(Dataset records)
* BEGIN *
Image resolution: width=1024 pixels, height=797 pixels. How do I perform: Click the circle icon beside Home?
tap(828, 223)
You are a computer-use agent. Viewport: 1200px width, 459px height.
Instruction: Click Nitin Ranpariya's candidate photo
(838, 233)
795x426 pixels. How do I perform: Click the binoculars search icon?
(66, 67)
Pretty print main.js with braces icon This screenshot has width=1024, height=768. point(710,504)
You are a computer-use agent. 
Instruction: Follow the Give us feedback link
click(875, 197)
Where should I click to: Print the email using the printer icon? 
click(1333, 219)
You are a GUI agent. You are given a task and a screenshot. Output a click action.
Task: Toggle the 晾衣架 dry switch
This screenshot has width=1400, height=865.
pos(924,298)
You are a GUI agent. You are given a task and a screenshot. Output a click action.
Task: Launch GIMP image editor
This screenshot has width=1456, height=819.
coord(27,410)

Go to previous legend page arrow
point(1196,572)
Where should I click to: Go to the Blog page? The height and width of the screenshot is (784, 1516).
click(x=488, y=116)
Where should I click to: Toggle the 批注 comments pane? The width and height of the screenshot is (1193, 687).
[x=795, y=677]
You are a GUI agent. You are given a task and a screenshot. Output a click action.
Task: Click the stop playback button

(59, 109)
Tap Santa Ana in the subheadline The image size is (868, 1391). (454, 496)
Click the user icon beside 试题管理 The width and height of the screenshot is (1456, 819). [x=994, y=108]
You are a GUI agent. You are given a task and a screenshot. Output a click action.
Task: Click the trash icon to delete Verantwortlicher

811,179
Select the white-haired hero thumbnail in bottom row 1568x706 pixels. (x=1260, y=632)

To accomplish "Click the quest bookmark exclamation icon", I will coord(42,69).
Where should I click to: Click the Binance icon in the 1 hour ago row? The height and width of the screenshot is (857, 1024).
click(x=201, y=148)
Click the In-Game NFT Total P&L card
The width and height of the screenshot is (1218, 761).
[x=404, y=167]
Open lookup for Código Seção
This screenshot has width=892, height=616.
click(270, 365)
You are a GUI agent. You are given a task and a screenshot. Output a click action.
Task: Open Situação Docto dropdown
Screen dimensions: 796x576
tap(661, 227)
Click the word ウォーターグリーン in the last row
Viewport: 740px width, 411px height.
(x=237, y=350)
* END *
### Written exercise
Rewrite the items starting with the line that contains "Where should I click to: Go" and going on through the line that contains "[x=795, y=677]", with "screenshot" changed to "screen capture" and everything else kept unchanged. Give only those lines.

### Response for this exercise
Where should I click to: Go to the Blog page? The height and width of the screen capture is (784, 1516).
click(x=488, y=116)
Where should I click to: Toggle the 批注 comments pane? The width and height of the screen capture is (1193, 687).
[x=795, y=677]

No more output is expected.